Is there an issue with the save and load methods? That is the intended io
You will have to use cloudpickle due to local functions as an alternative
I think we can close the issue. I tried with the default save and load methods, and they worked fine.
Sounds good @kb-open
If you run into any issues, feel free to open another issue.
The load_from_idata classmethod can also be used for additional IO flexibility FYI
The load method does not work for causal MMM. For example, I get the following error when trying to load the causal_mm model object as per the official documentation here: https://www.pymc-marketing.io/en/stable/notebooks/mmm/mmm_causal_identification.html.
DifferentModelError Traceback (most recent call last)
File ~\anaconda3\envs\mmm\Lib\site-packages\pymc_marketing\model_builder.py:617, in ModelBuilder.load(cls, fname)
616 try:
--> 617 return cls.load_from_idata(idata)
618 except DifferentModelError as e:
File ~\anaconda3\envs\mmm\Lib\site-packages\pymc_marketing\model_builder.py:572, in ModelBuilder.load_from_idata(cls, idata)
566 msg = (
567 "The model id in the InferenceData does not match the model id. "
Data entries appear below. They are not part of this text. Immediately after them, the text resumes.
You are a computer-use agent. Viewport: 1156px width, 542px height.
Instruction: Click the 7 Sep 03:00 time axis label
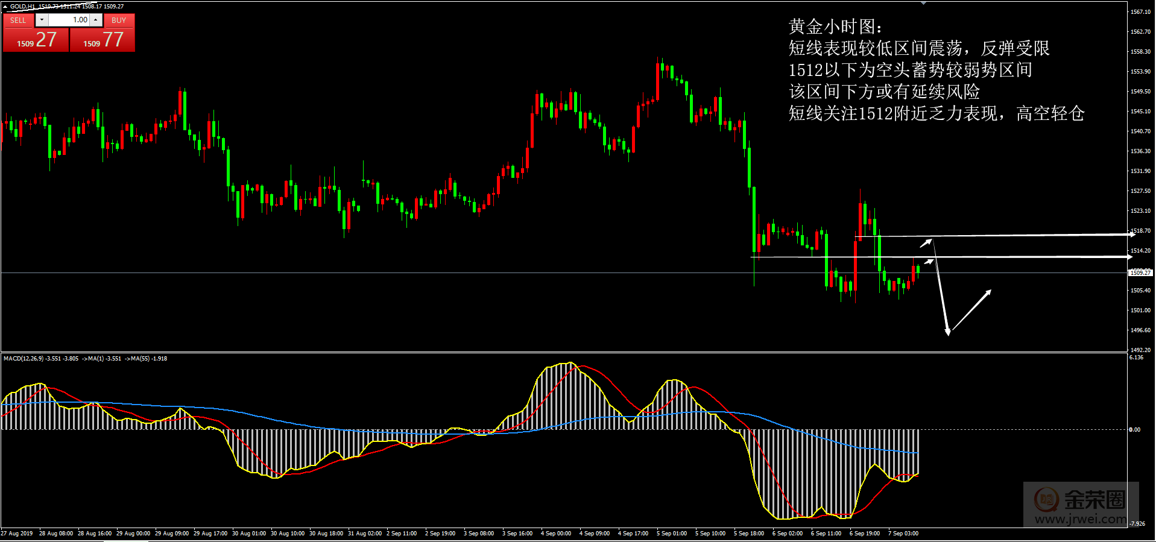coord(903,534)
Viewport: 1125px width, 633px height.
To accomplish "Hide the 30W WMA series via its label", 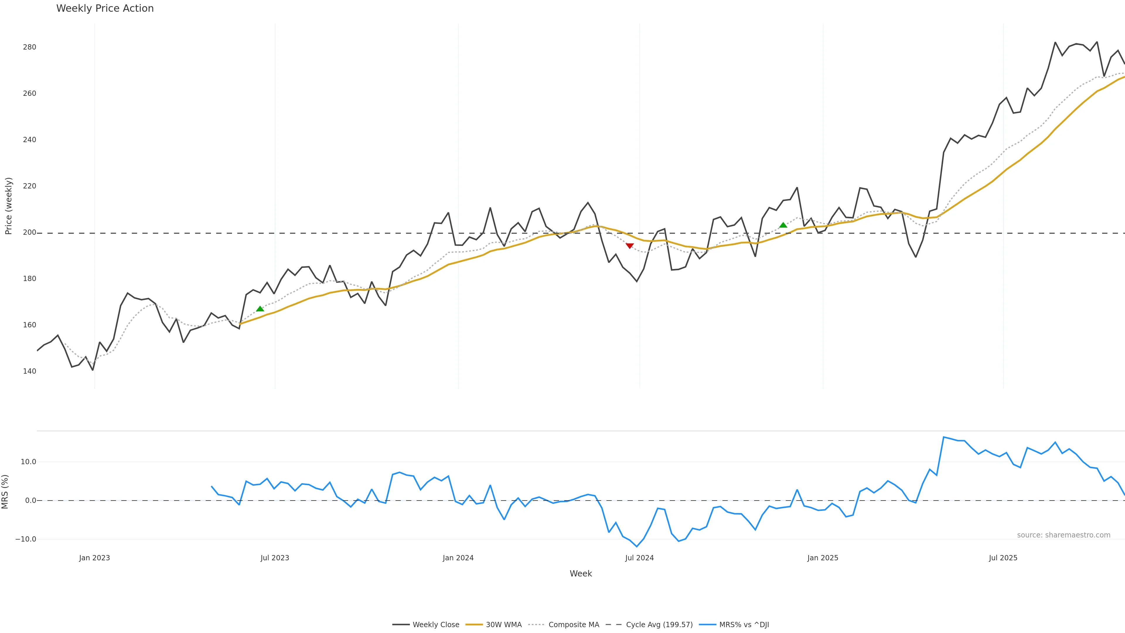I will [x=504, y=625].
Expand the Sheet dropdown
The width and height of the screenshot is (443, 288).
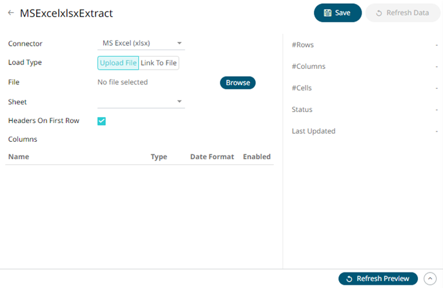pos(141,102)
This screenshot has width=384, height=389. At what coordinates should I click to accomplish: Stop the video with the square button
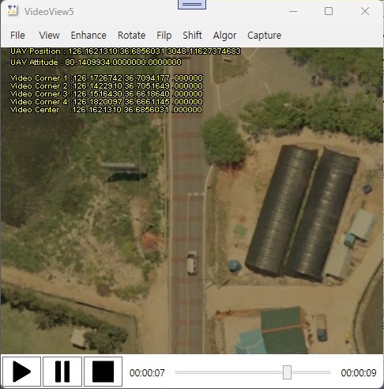tap(103, 372)
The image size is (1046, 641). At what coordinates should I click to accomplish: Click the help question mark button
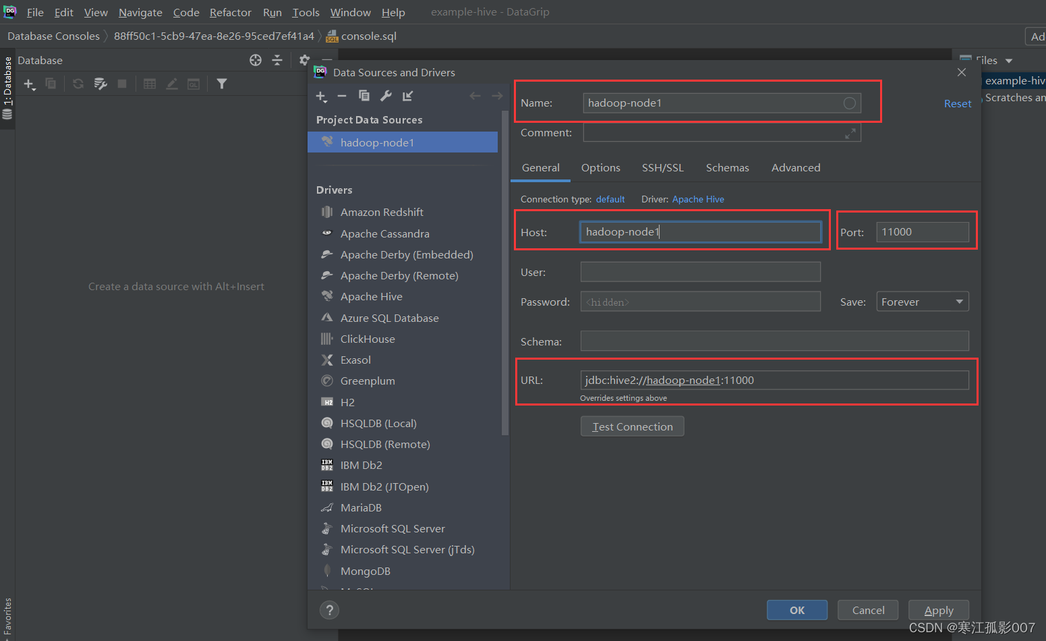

568 "There was no error loading the inference data, but the model may "
569 "be different. "
570 "Investigate if the model structure or configuration has changed."
571 )
--> 572 raise DifferentModelError(msg)
574 return model
DifferentModelError: The model id in the InferenceData does not match the model id. There was no error loading the inference data, but the model may be different. Investigate if the model structure or configuration has changed.
The above exception was the direct cause of the following exception:
DifferentModelError Traceback (most recent call last)
Cell In[55], line 1
----> 1 model_bayesian = MMM.load('model/model_bayesian.nc')
File ~\anaconda3\envs\mmm\Lib\site-packages\pymc_marketing\model_builder.py:624, in ModelBuilder.load(cls, fname)
618 except DifferentModelError as e:
619 error_msg = (
620 f"The file '{fname}' does not contain "
621 "an InferenceData of the same model "
622 f"or configuration as '{cls._model_type}'"
623 )
--> 624 raise DifferentModelError(error_msg) from e
DifferentModelError: The file 'model/model_bayesian.nc' does not contain an InferenceData of the same model or configuration as 'MMM'
My code:
model_bayesian.save('model/model_bayesian.nc')
model_bayesian = MMM.load('model/model_bayesian.nc')
And model_bayesian is same as causal_mm, just the name is different.
So you are running the notebook? Or do you have a different configuration than the notebook?
Same configuration but I tried to save and load.
Same configuration but I tried to save and load.
Which version(s)
0.11.0
Just to give a little more info, in case it helps solving the problem.
As soon as I add dag and outcome variables to the model configurations, the issue occurs. That is, the issue occurs only with causal model. As soon as I remove these variables (while keeping everything else exactly the same), the issue disappears.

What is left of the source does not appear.